Reforma da PAC
Só os grandes agrários ficam a ganhar
No final de um dia de contactos com instituições do distrito de Aveiro, Ilda Figueiredo e Pedro Guerreiro, deputados do PCP no Parlamento Europeu, participaram em Ovar num debate sobre a nova reforma da Política Agrícola Comum. Com eles estavam Agostinho Lopes e João Frazão, da Comissão Política.

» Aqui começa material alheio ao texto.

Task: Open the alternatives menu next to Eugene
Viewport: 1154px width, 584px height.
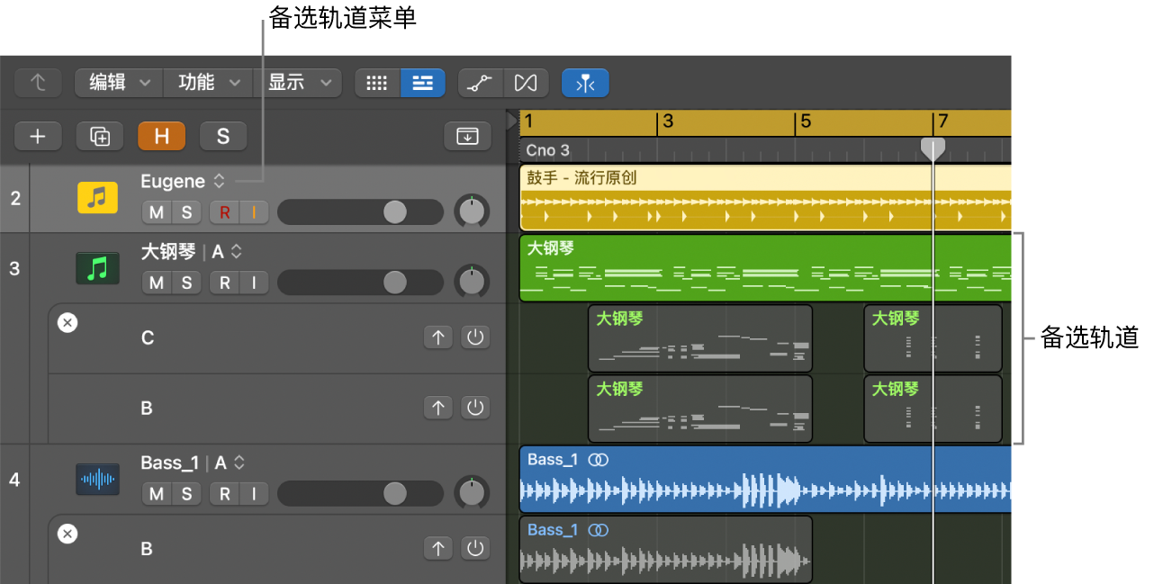Action: [x=219, y=181]
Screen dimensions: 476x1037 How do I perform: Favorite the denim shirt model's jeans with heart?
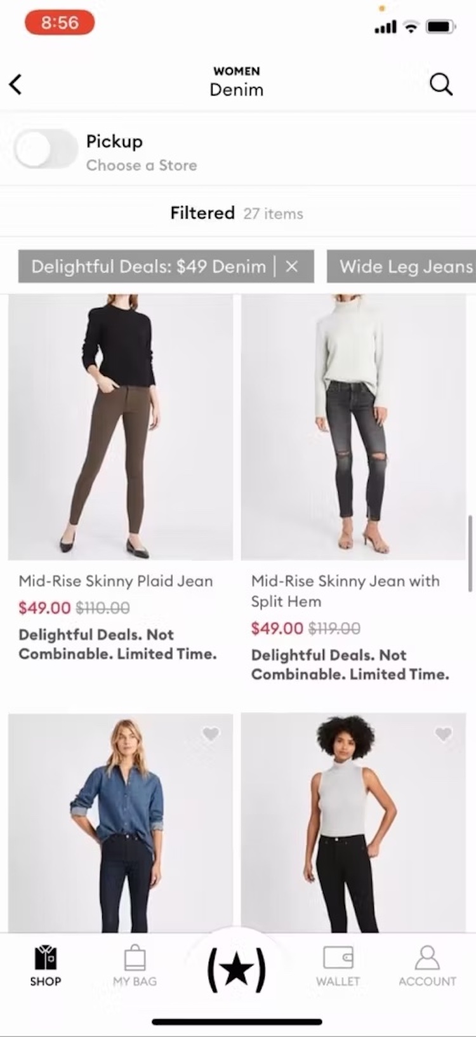(211, 734)
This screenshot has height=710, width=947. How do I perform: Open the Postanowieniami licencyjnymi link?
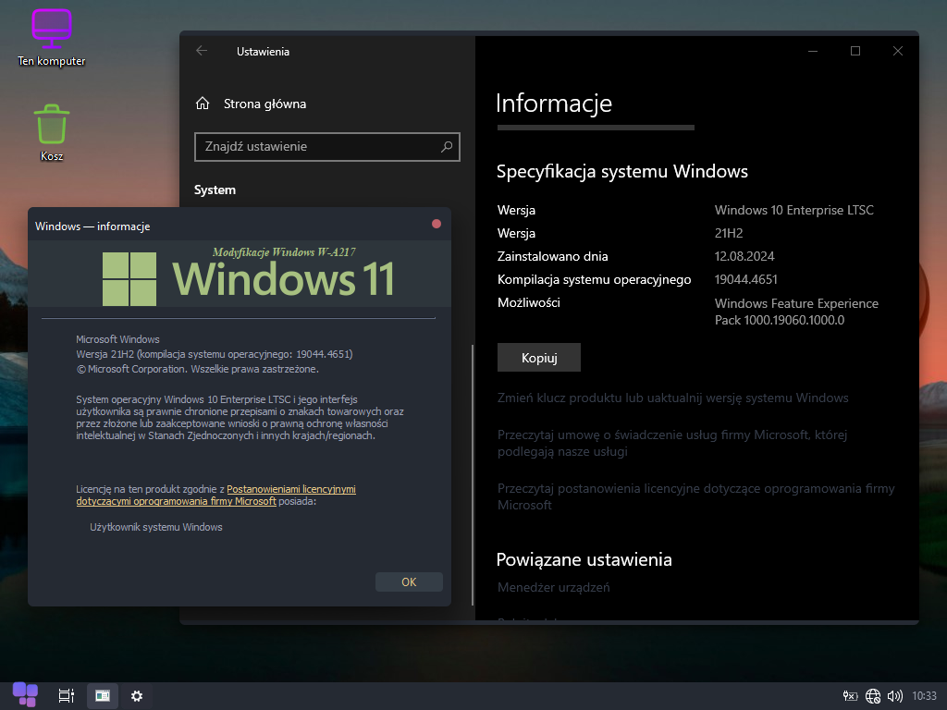pos(290,489)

Perante um auditório cheio, Ilda Figueiredo sublinhou os traços mais negativos da reforma que a presidência francesa pretende ver aprovada até ao final do ano. Uma reforma que, em sua opinião, acentua as injustiças, ao servir fundamentalmente os interesses dos grandes agrários e da agro-indústria do Norte da Europa. O desligamento das ajudas face à produção tem tido consequências negativas para os agricultores portugueses, lembrou. Em seguida, apresentou as propostas do PCP.
Pedro Guerreiro centrou a sua intervenção no sector leiteiro, vital na região. Registando a diminuição drástica do número de produtores leiteiros nos últimos anos, o deputado comunista relevou os principais constrangimentos à produção.

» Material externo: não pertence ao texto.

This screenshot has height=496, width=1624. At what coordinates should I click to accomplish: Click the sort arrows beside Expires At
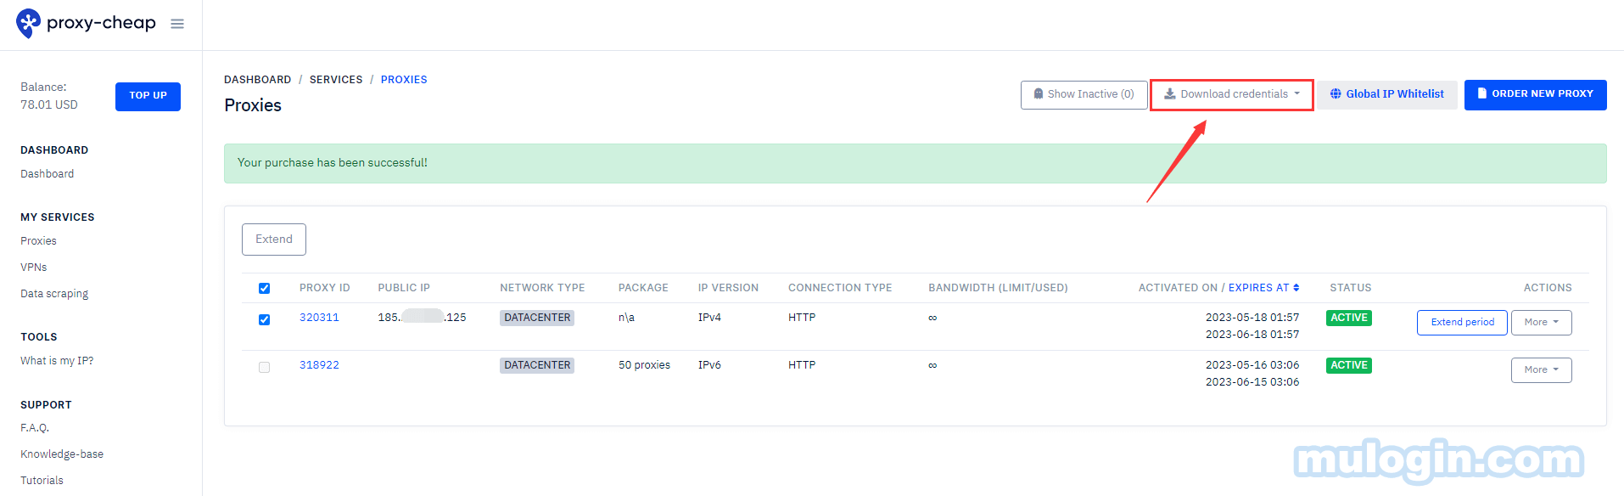1297,287
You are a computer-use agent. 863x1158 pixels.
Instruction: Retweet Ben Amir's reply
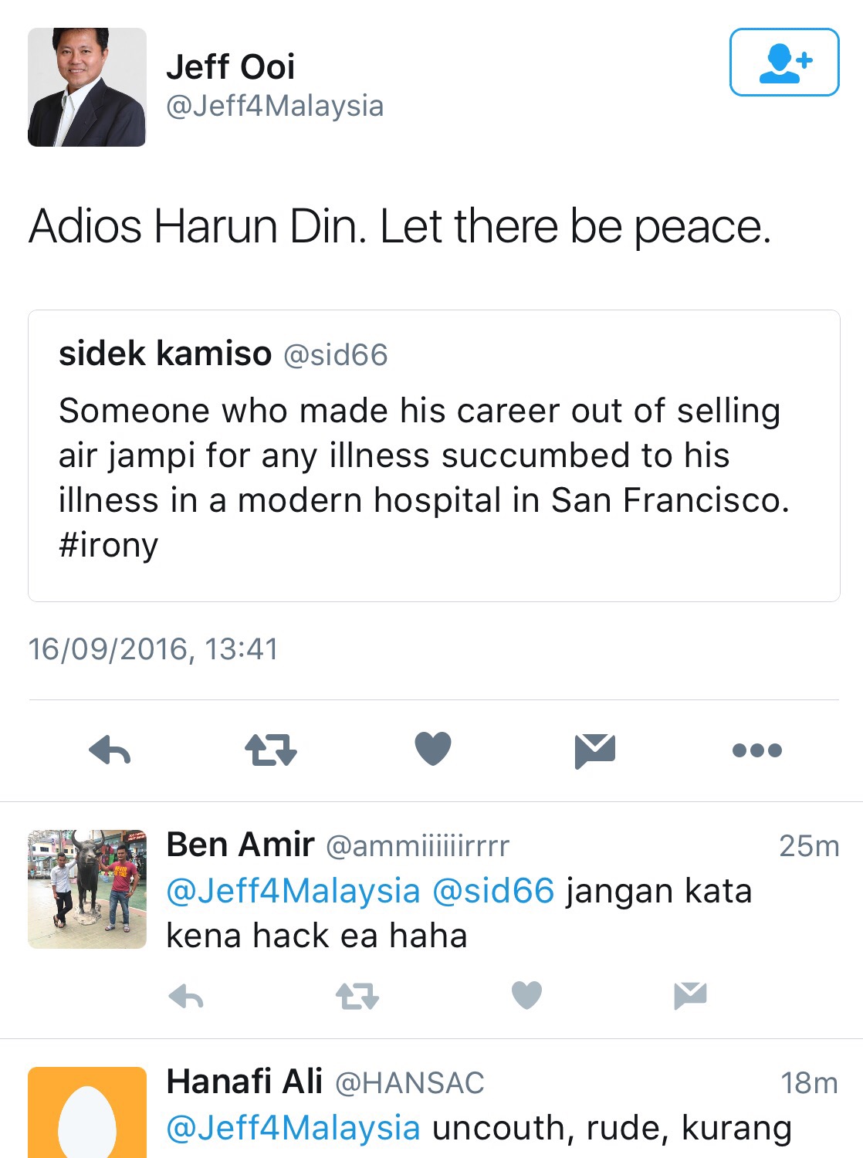click(357, 996)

No debate que se seguiu, foram muitos e variados os assuntos abordados. Os apoios aos jovens agricultores e as burocracias que estes enfrentam, a privatização da floresta, a falta de vontade política para se concluir o emparcelamento do Baixo Vouga e respectivas infra-estruturas ou a questão da soberania alimentar foram apenas algumas.
Encerrando o debate, Agostinho Lopes criticou a «total inacção» do Governo perante as dificuldades deste sector fundamental. Por outro lado, acrescentou, o Governo português abdicou também de intervir no mercado, cada vez mais dominado pela grande distribuição e ao sabor dos seus interesses.